**Task:** Nothing but the lines below from the one with "Instruction: Click the" through the one with "You are a computer-use agent. The" should be output, each exactly as given, and no pictures.

Start of Dataset content

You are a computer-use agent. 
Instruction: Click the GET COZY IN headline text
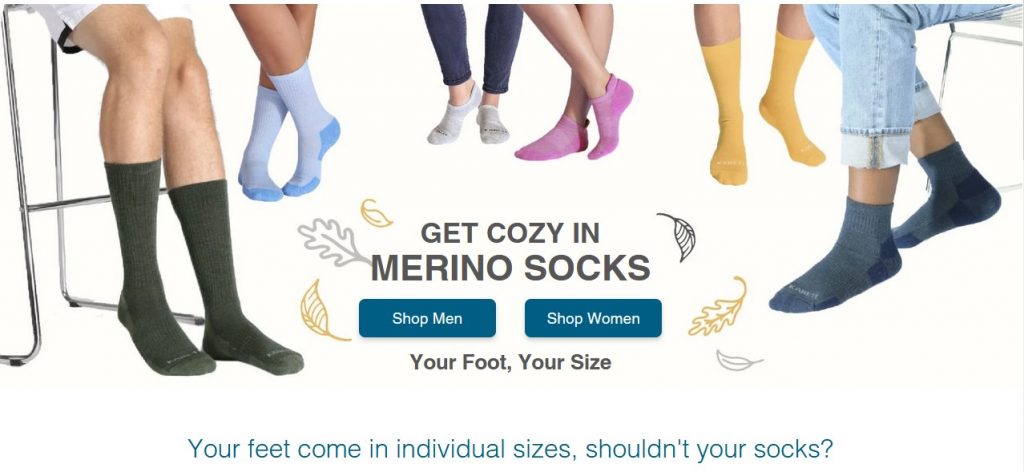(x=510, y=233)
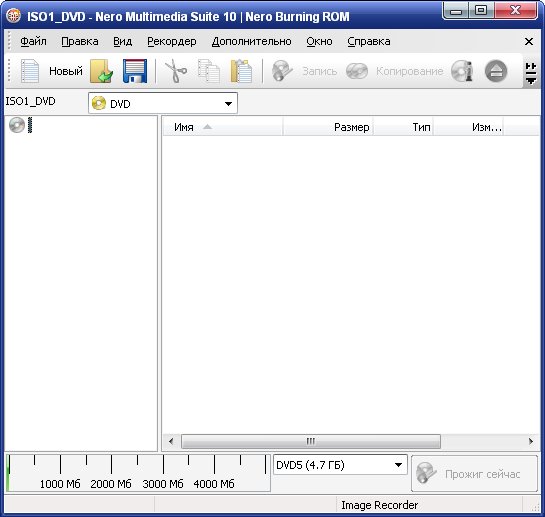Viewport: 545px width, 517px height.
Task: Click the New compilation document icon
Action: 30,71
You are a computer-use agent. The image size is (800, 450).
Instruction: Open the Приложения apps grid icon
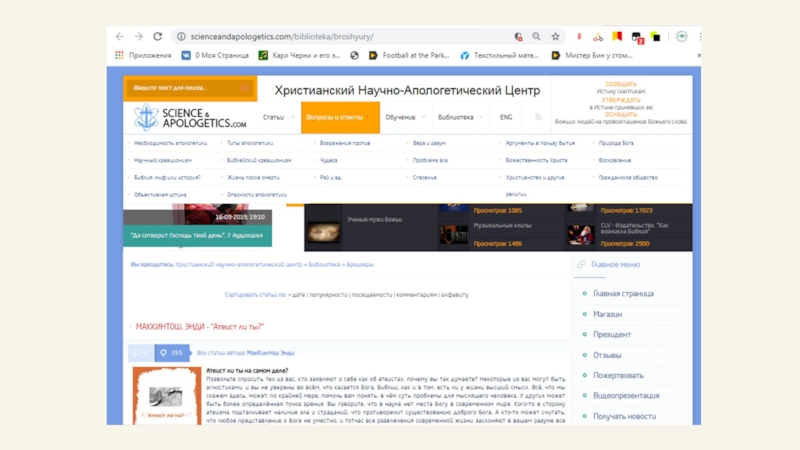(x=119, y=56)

End of Dataset content
Start of Dataset content

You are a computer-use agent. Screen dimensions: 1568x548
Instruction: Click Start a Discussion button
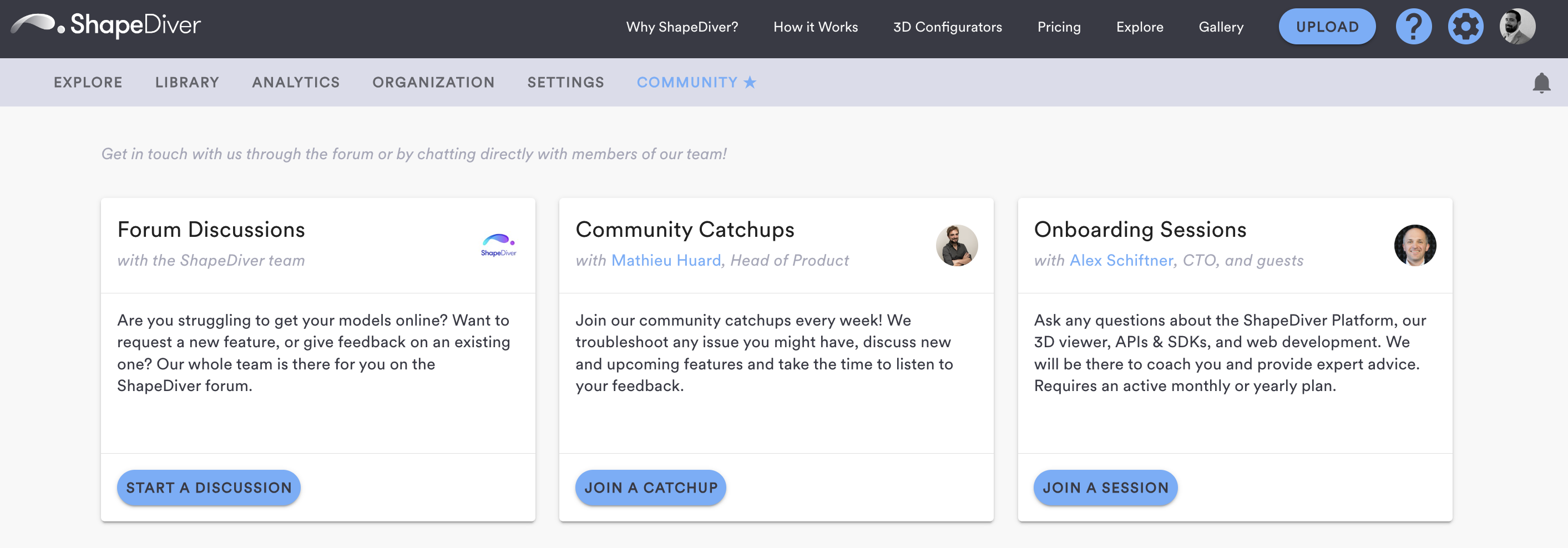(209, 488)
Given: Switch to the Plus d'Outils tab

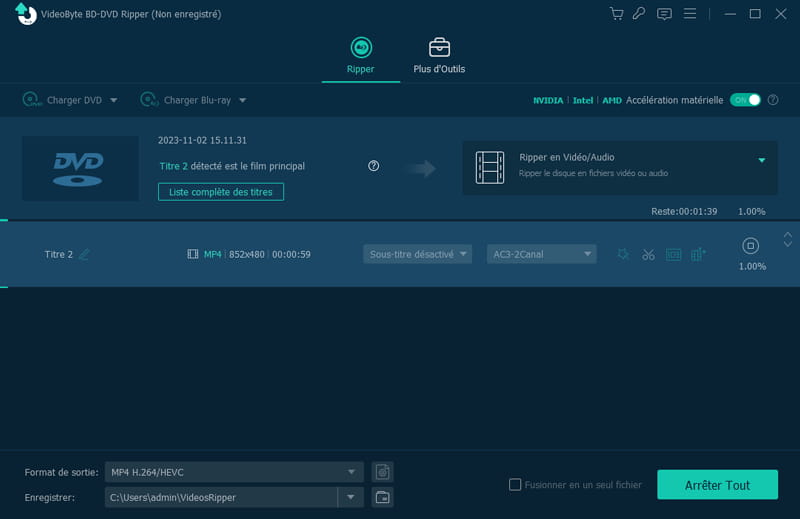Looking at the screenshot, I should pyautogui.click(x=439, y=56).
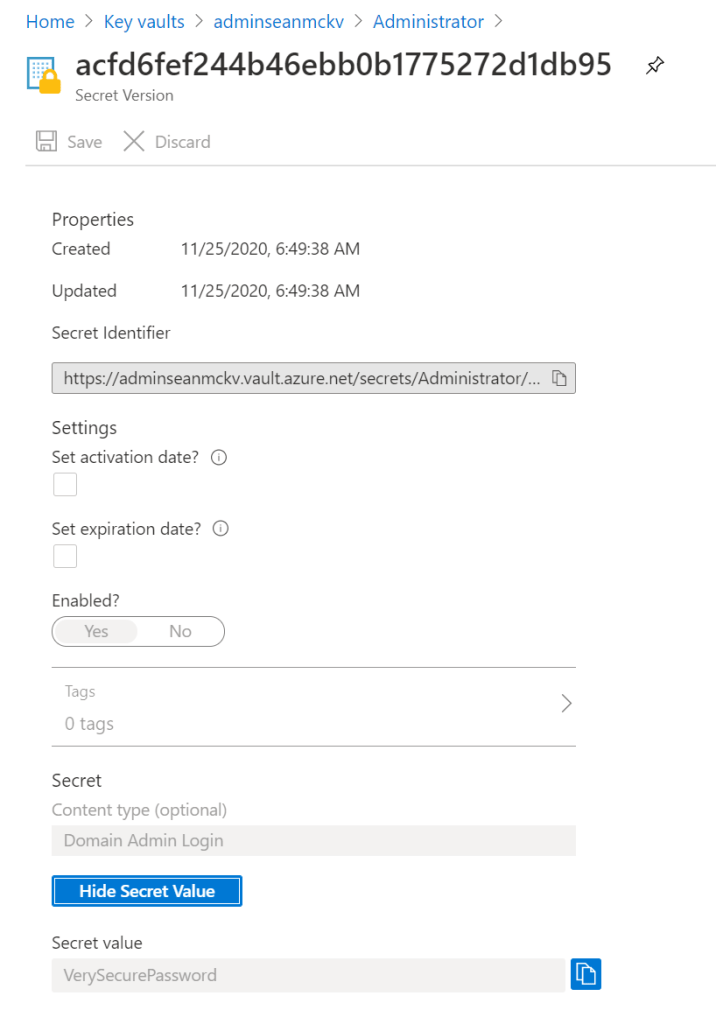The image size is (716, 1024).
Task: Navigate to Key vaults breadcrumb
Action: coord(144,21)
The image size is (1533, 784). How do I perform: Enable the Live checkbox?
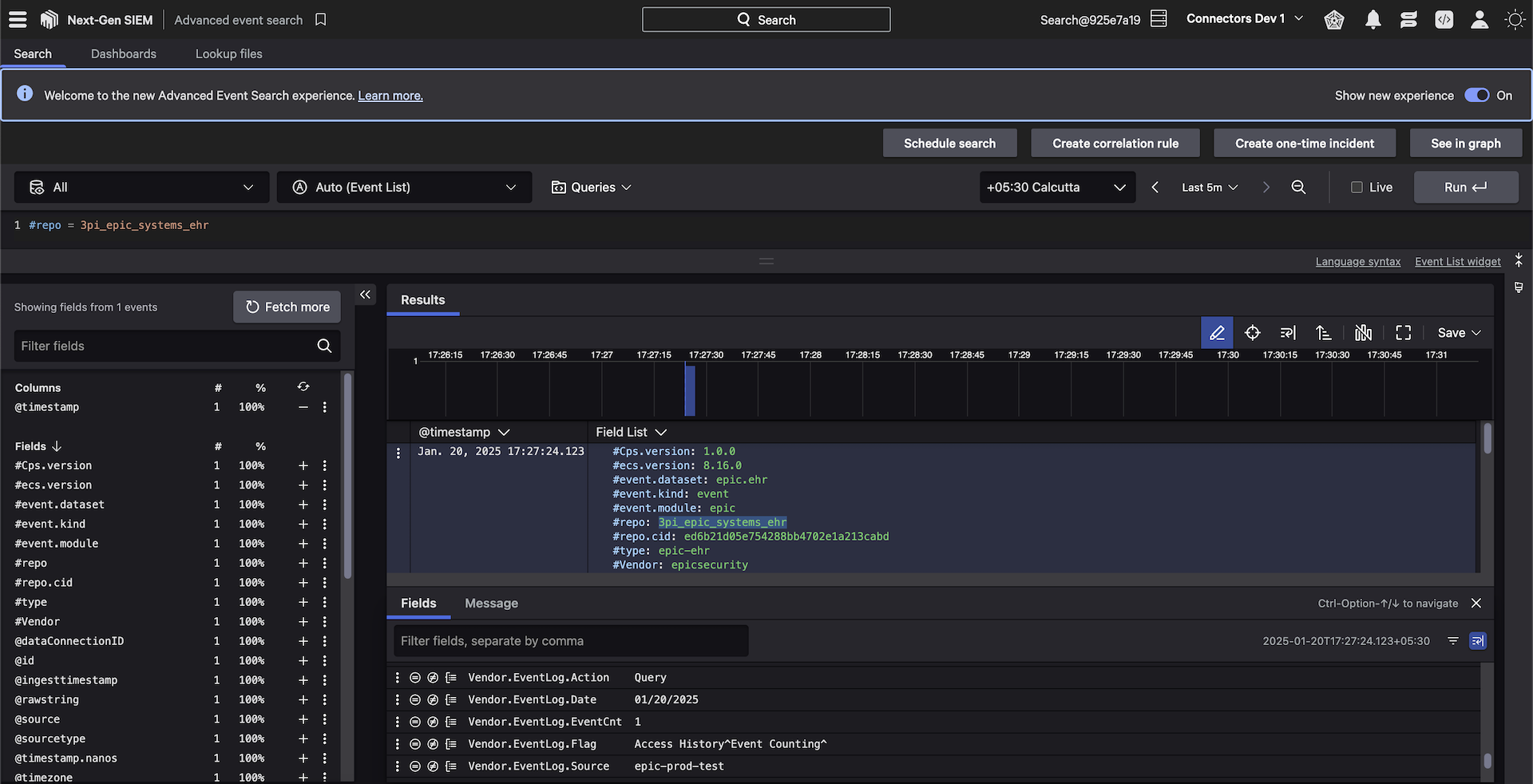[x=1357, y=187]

End of Dataset content

**Output:**
Instruction: Click the GET COZY IN headline text
(x=510, y=233)
Viewport: 545px width, 517px height.
Task: Click the New compilation document icon
Action: 30,71
You are a computer-use agent. The image size is (800, 450).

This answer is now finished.